Holl could sense the directions his thoughts took. He had some finding process he wanted to try, and he didn’t want the strange but helpful Mr. Michaels to watch him. That meant Holl had to remove the stranger. Fine and good. With two parties searching, the chances of finding Keith Doyle were raised significantly. He cleared his throat and spoke up. “We’ll continue looking in Mr. Michaels’ car. It was his suggestion the other day that Keith may have become lost and strayed further. I’ll let Mrs. Mackenzie know you’re here.”

“Gut,” the Master said, seeming to come back from very far away. “You go that vay, and ve vill start to familiarize ourselves vith this area. Ve can meet later and share our impressions.” He pottered around the garden, and looked over the edge of the field.
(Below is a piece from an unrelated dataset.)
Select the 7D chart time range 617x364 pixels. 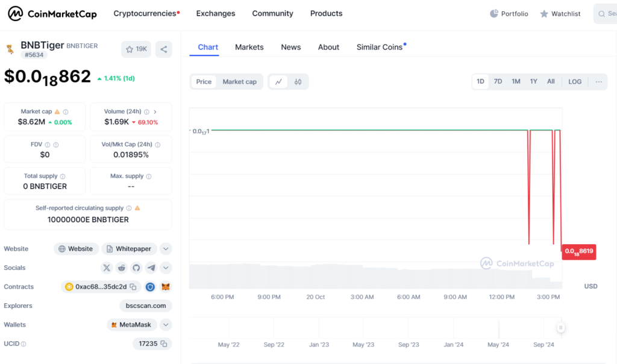coord(498,81)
“Dismissed, are we?” the Big Person asked, feeling left a little behind by the conversation. “Come on, then. I’ve got a topo map of this part of the island.” He led the way back toward the house. He wasn’t sure what the other two actually had to do with his case, but so long as he could keep his quarry under his eye, he was happy.

Diane stood under the apple trees, swaying slightly with fatigue. She had had little sleep in the last twenty-four hours, but she was too worried to go lie down and let the Little Folk alone. The Master noticed as she tried to stifle a yawn, and smiled.

“Mees Londen, I vould be grateful for your assistance, but it is not necessary.” As Diane tried to protest, he interrupted her. “I know vhat promises the others extracted from you to look after my vell-being, but I assure you, I vill be fine.”

Diane forced her brain to clear, shoving down the sleep toxins like coffee under a plunger. “No, I can’t do that. A promise is a promise. Your son Enoch would slice me into little bits and build lanterns out of me if I didn’t make sure you were all right. I don’t know why they asked, because you’ll probably end up looking after me. Besides, I have
got
to know what’s happened to Keith. Is he alive?” she asked plaintively.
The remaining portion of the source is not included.